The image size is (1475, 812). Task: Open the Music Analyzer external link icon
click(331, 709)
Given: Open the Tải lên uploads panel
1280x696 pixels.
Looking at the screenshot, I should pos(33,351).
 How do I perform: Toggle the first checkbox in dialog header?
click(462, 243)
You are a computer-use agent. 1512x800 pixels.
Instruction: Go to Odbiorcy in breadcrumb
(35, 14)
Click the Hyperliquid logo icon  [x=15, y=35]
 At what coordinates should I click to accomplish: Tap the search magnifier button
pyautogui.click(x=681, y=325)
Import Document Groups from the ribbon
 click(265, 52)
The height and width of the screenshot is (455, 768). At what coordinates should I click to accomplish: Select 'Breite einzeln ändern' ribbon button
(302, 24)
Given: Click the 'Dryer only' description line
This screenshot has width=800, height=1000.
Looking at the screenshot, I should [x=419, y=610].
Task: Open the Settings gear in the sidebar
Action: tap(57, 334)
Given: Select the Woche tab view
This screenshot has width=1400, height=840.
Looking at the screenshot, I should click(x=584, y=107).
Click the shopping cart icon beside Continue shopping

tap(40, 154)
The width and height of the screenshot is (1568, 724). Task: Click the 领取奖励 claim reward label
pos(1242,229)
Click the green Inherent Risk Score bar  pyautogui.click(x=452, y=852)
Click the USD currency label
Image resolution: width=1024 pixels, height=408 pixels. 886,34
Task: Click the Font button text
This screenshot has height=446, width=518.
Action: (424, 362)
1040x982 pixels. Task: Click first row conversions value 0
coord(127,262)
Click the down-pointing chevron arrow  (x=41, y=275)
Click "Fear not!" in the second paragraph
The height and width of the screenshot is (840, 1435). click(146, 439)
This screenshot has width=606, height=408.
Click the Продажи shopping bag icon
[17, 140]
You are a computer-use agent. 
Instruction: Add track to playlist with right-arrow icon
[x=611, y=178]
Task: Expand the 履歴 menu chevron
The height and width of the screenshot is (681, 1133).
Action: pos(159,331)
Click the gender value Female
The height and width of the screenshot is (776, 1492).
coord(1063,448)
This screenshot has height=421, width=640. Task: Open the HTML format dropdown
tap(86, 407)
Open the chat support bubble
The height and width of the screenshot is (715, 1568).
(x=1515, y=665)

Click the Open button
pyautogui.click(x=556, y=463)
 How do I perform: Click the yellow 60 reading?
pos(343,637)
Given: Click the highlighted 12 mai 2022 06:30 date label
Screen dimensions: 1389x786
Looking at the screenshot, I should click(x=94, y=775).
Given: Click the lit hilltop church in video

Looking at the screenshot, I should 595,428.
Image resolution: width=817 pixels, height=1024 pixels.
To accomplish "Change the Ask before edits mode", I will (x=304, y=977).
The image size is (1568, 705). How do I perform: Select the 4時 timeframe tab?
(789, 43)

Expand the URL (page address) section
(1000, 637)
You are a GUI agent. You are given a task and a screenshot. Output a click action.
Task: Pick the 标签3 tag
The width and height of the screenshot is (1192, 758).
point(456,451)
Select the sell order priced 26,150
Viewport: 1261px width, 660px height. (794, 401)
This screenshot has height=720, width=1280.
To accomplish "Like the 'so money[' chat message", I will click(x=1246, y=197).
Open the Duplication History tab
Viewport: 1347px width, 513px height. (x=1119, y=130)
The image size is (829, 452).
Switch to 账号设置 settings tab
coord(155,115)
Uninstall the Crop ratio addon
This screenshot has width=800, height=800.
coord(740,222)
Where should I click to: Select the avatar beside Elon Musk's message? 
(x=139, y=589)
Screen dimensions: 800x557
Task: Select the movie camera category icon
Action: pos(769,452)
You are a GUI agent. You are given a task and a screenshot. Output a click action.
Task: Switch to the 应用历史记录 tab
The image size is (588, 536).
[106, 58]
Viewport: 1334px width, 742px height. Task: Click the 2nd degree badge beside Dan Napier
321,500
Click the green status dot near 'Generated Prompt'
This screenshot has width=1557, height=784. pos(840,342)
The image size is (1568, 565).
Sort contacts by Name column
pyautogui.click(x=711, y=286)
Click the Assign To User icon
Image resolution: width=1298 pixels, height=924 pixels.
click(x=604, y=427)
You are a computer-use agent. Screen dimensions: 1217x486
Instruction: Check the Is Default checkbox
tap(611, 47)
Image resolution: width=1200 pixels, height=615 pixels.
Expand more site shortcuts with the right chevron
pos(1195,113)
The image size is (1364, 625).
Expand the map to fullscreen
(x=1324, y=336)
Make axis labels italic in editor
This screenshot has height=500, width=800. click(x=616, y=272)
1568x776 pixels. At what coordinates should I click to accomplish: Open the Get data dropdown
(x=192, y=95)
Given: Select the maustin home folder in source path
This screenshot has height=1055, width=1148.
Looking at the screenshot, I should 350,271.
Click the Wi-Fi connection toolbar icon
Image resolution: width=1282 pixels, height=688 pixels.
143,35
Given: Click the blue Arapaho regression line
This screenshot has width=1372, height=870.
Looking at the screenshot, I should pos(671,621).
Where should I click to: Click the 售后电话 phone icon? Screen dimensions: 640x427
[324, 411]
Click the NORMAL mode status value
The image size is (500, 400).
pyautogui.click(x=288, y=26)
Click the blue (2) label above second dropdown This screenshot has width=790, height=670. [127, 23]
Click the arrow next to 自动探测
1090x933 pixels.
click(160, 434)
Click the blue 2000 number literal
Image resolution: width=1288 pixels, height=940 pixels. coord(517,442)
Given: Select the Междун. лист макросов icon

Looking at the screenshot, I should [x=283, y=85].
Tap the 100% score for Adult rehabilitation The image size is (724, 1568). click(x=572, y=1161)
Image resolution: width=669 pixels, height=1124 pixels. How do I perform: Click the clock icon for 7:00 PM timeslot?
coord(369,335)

== == ==

Exercise requirements: Your answer should be every line above that contains the word "agent".

Written answer:
You are a computer-use agent. 1512x800 pixels.
You are a computer-use agent. 
You are a GUI agent. You are given a task and a screenshot. Output a click action.
You are a GUI agent. You are given a task and a screenshot. Output a click action.
You are a computer-use agent. Screen dimensions: 1217x486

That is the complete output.